Exercise brief => Without any pictures, copy the records below once more, exactly as they are.

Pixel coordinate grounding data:
☆ ☆ ☆

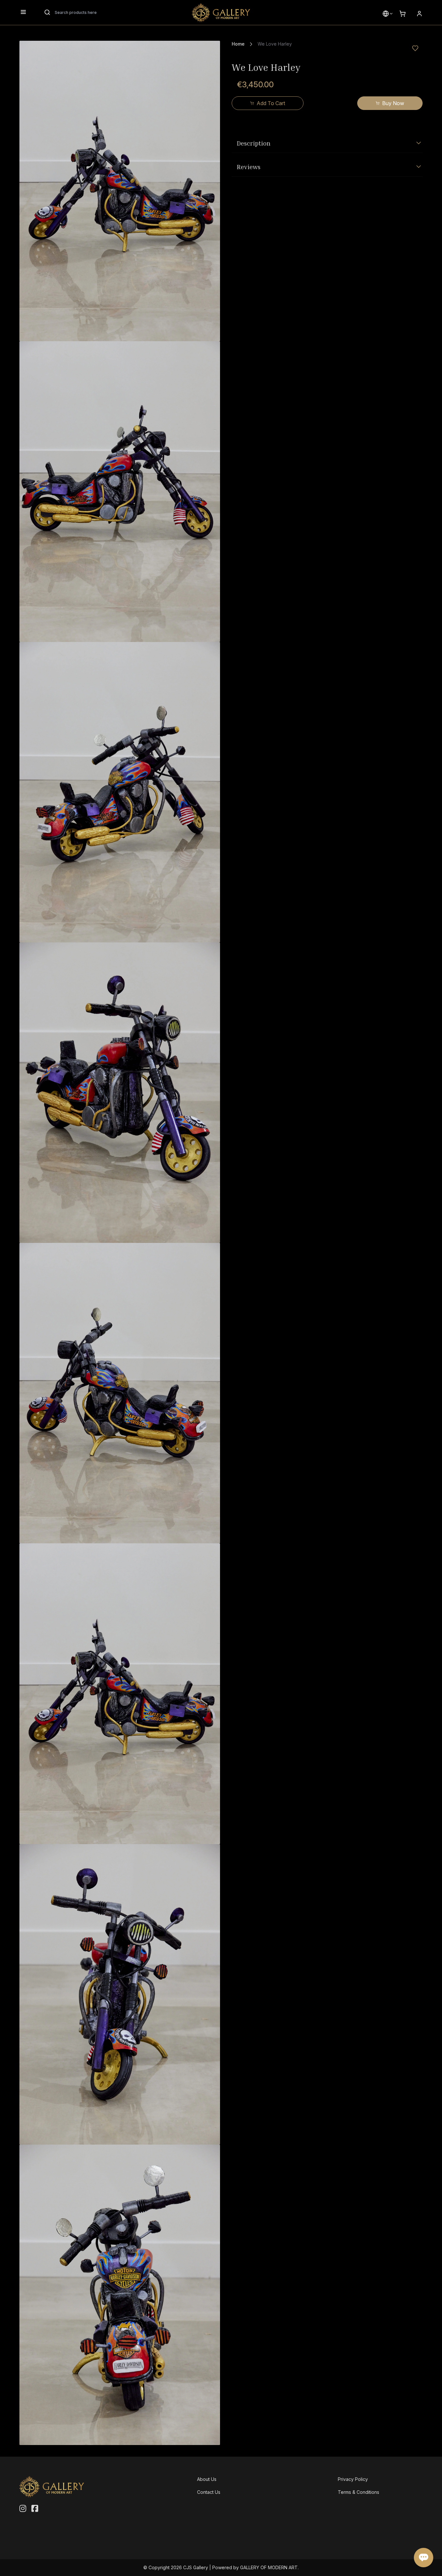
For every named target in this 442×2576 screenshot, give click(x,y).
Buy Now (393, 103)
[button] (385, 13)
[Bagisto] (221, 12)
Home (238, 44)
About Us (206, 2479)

☆ ☆ ☆

Solution for this problem =>
For every named target in this 442×2576 screenshot, give click(x,y).
Buy Now (393, 103)
[button] (385, 13)
[Bagisto] (221, 12)
Home (238, 44)
About Us (206, 2479)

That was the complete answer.